__Work instruction__:
Answer these questions using the undergraduate research text below.
1. What does the abbreviation SUREs stand for?
2. Which fields does the text list under Molecular Life Science?
3. What two kinds of CUREs differ in the extent of each element?

Optimizing Undergraduate Research Opportunities via YUREs, SUREs & CUREs
Course based Undergraduate Research Experiences (CUREs) have been shown to be highly effective in terms of student achievement and persistence and offer the opportunity to allow every student in a program to experience first hand the scientific process as an integral part of their education. Furthermore they are cost effective ($$ and faculty time) and don’t require students to commit to time outside their usual academic schedule (often a barrier to under-represented students).
Faculty joining OUR Community will become part of a growing community of experienced teachers experienced in involving undergraduates in research via academic year mentored research (YUREs) summer undergraduate research experiences (SUREs) and Course based Undergraduate research experiences (CUREs), exchanging experiences and project areas, lowering the “activation energy” to start and sustain inclusive and effective undergraduate research experiences into their teaching. By participating faculty will also contribute to pedagogical research on how to enhance such teaching and its impact.
OUR community is a national, faculty driven community focusing on the incorporation of YUREs, SUREs & CUREs into Molecular Life Science (Biology, Chemistry and Interdisciplinary life science) laboratory courses and curricula as a student centric teaching approach to foster greater scientific literacy and foundational content knowledge
The community involves students and faculty from a diverse range of institutions and offers a mutually supportive environment for both students and faculty engaged in CURE activities with resources and opportunities for collaboration and presentation.
All Undergraduate Research Activities implemented by OUR Community contain the same elements: Relevance, Scientific Background, Hypothesis Development, Proposal, Experiments/Teamwork to test hypothesis, Reproducibility, Data Analysis and Conclusions, Presentation, and peer review, but differ in the extent of each between part semester mCUREs and full semester cCUREs
Why?

__Entries shown__:
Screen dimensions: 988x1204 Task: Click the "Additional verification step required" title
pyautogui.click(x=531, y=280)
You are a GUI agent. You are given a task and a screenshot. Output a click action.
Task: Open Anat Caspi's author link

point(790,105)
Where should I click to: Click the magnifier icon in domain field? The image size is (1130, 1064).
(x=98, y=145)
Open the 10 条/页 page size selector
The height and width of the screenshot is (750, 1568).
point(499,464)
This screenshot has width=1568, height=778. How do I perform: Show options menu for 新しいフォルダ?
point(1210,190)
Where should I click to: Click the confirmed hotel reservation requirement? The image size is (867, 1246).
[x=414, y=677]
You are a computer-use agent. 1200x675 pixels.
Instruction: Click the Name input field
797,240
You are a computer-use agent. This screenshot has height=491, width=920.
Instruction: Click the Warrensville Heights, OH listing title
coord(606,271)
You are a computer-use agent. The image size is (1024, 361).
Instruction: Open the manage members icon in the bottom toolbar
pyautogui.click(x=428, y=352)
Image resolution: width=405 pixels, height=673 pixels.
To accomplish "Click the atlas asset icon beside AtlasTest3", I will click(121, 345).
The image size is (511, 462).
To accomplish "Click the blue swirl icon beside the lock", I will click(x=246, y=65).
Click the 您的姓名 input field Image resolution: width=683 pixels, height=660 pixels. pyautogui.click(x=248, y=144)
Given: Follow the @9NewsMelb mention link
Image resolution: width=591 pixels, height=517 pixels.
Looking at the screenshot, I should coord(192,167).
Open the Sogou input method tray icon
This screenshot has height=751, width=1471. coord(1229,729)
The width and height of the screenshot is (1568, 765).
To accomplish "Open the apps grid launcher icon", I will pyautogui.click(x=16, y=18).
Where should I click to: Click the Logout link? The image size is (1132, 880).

__Answer to the exercise__:
1. Summer undergraduate research experiences.
2. Biology, Chemistry and Interdisciplinary life science.
3. Part semester mCUREs and full semester cCUREs.